For all intents and purposes, the Islamic State is being defeated. It has been mostly pushed out of Mosul and American-backed Arab and Kurdish forces besiege their capital at Raqqa.
But while the fall of the Islamic State could be a matter of days or years, its legacy of destruction is unquestionable.
Thousands have been killed in Syria and Iraq under their aegis, tens of thousands of lives have been uprooted, over 100 terrorist attacks have occurred around the globe, and countless pieces of cultural property have been sold away or destroyed.

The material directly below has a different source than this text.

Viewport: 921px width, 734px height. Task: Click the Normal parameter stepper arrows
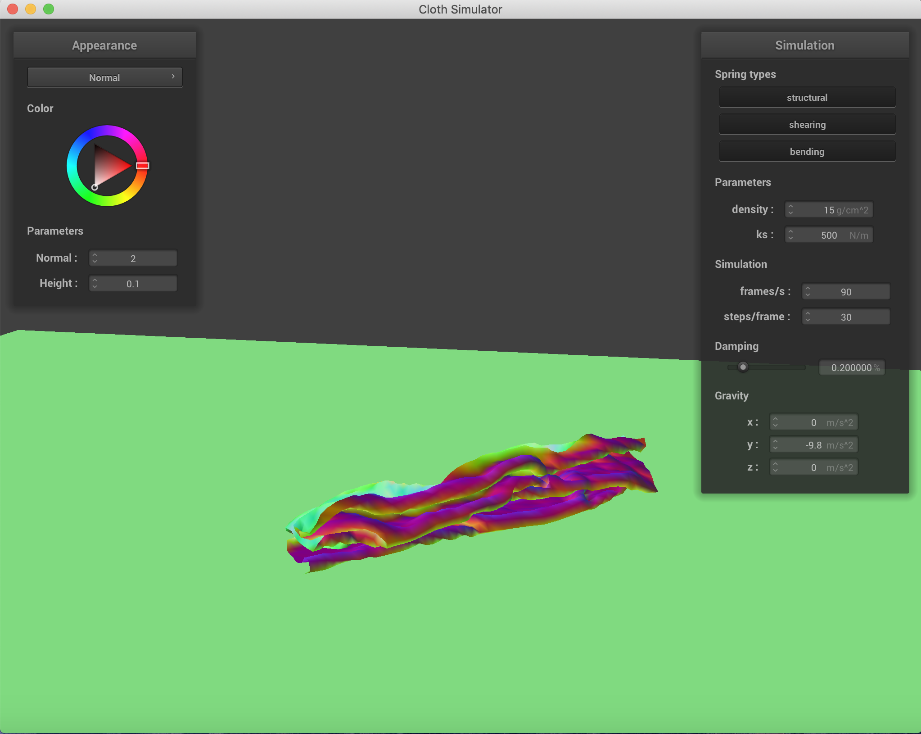95,258
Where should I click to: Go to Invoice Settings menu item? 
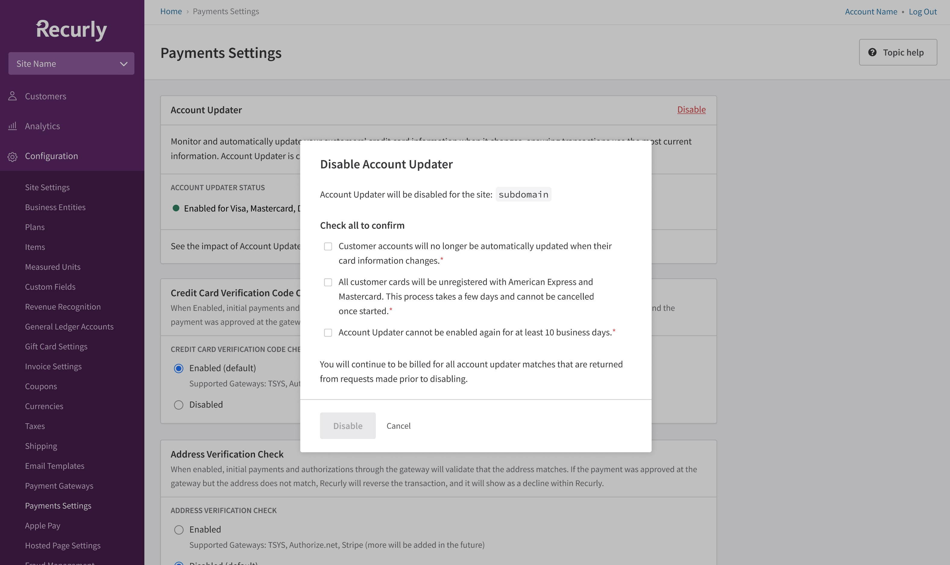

The road to recovery in Iraq and Syria will be a long one, but while the human cost is horrific, we also cannot forget the physical damage the Islamic State has unleashed on these two countries’ cultural heritage.

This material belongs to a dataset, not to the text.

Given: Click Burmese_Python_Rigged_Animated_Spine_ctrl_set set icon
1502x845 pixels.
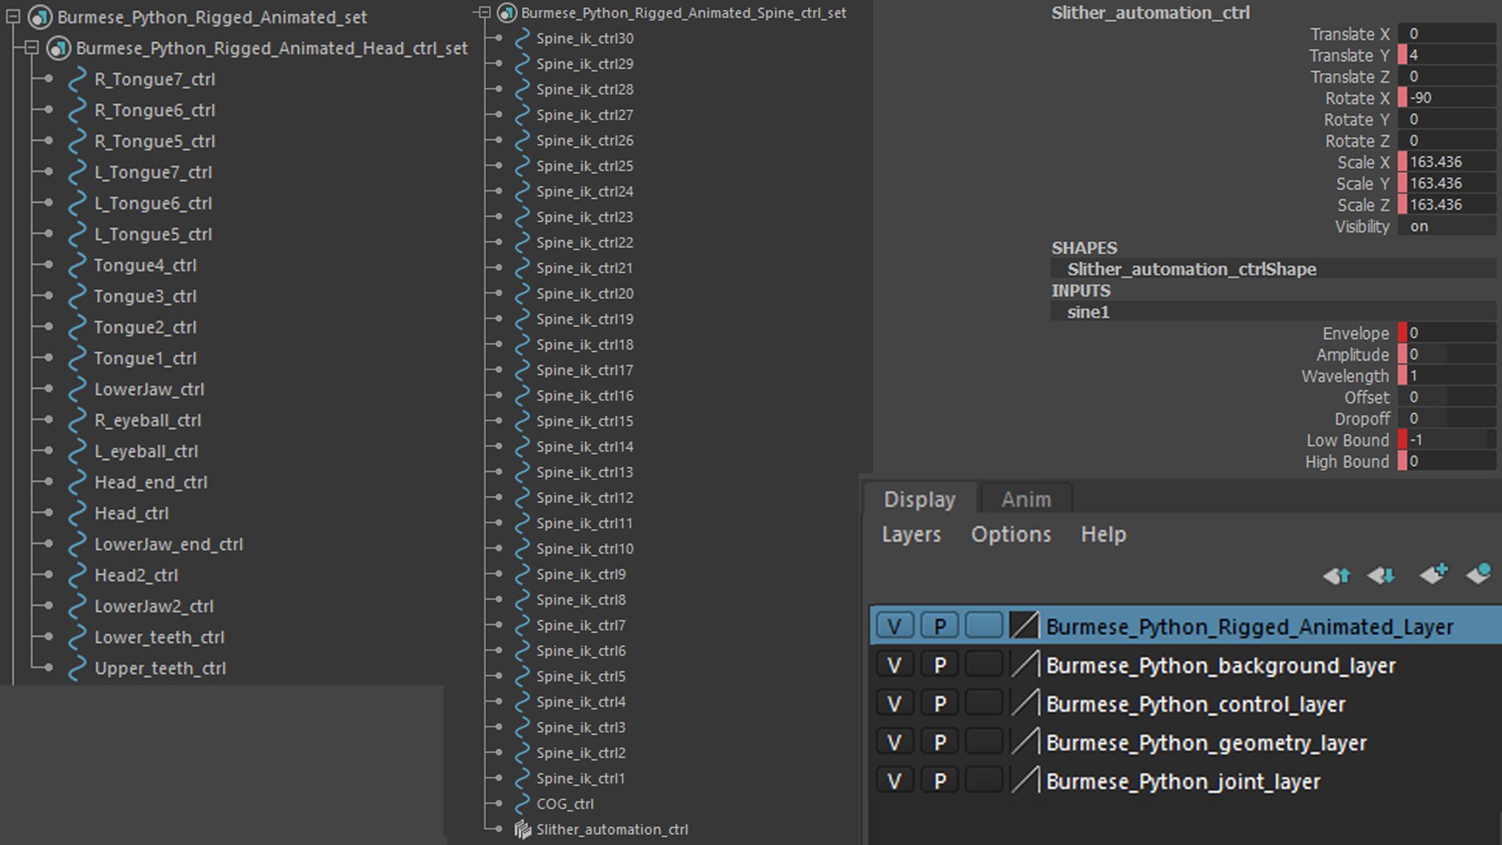Looking at the screenshot, I should [x=507, y=13].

Artifacts and monuments from across the history of Iraq and Syria constitute part of their cultural heritage and their national identity.The damage to famed sites such as Nimrud and Palmyra is a blow not only to future tourism but also local confidence and identity.
When the Islamic State is removed, the situation in Iraq and Syria will remain chaotic.Other forces in the Syrian Civil War have sold off ancient artifacts just like the Islamic State; Syrian and Iraqi cultural heritage will remain at risk.
The forces in these countries, including the United States and Russia, need to protect the history and cultural property that remains.